Ao que parece, portanto, que a perda de prestígio sócio-político, econômico e geográfico, mormente nesses tempos pandêmicos, parecem não ser “comorbidades” exclusivas do pequeno e quase “sessentão” Verdejante, mas sim, “enfermidades” presentes em outros 42 municípios pernambucanos, podendo essa “contaminação” se alastrar para outros mais, os quais, embora atingidos pela pandemia mundial da COVID-19, em vez de merecerem a benéfica “vacina imunizadora” da presença do braço do Estado através do Judiciário, serão, em verdade, castigados com a desinstalação/agregação das suas comarcas, penalizados com o fechamento dos seus Foruns e, de resto, sacrificados pelo abandono da própria Justiça, caracterizado, pois, pelo distanciamento geográfico dos juízes em relação ao povo jurisdicionado.

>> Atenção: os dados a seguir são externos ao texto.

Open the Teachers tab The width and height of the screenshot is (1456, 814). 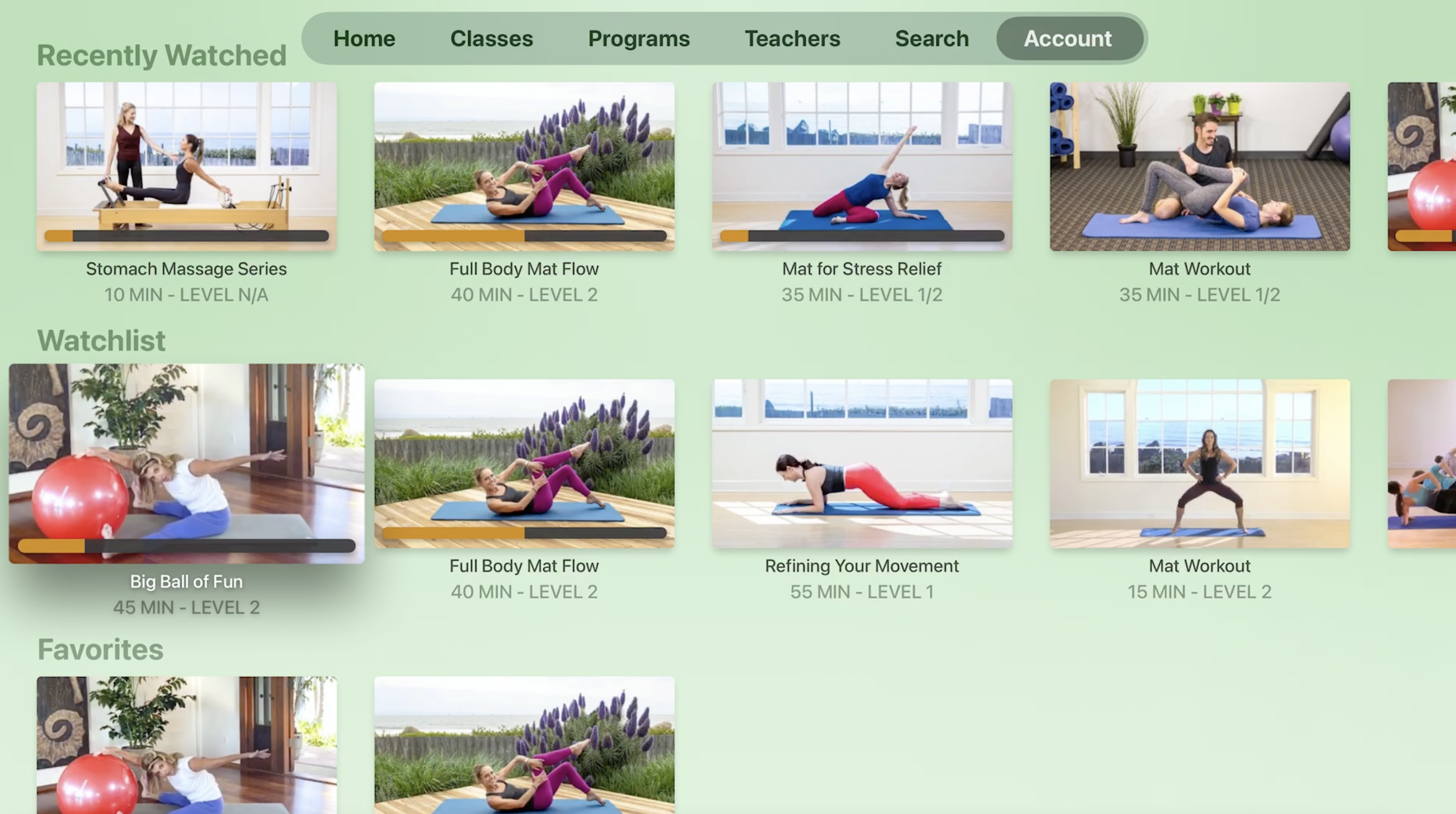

Assim caminhará Verdejante… será que assim também andará os outros municípios? Melhor do que eu, poderá e deverá responder as eminentes autoridades do Poder Judiciário e do Ministério Público estaduais.
Forte nessas justas razões – e antes tarde do que nunca –, há de se reconvocar toda a população, os políticos nativos e comprometidos com o bem comum, os eminentes deputados estaduais, federais e os senadores que foram, ou não, votados nesses municípios, o senhor governador, a Defensoria Pública, o Ministério Público e a combativa OAB/PE, para que juntos e em uma união de propósito seja levantada essa bandeira, de sorte a suspender, por ato de prudência e em respeito ao povo pernambucano, esse malsinado Projeto de Resolução, permitindo que se abra uma ampla discussão acerca dos estudos que o precederam com o fito de se buscar alternativas que evitem, a todo custo, o fechamento de qualquer comarca no Estado de Pernambuco.
Se assim não for, próximo estará o tempo em que se dirá que devemos crer apenas na “justiça divina, que tarda, mas não falha”, porque, a do homem, mesmo falha, já não mais existirá, merecendo, derradeiramente, que se faça coro com Rui Barbosa: “Justiça tardia nada mais é do que injustiça institucionalizada”.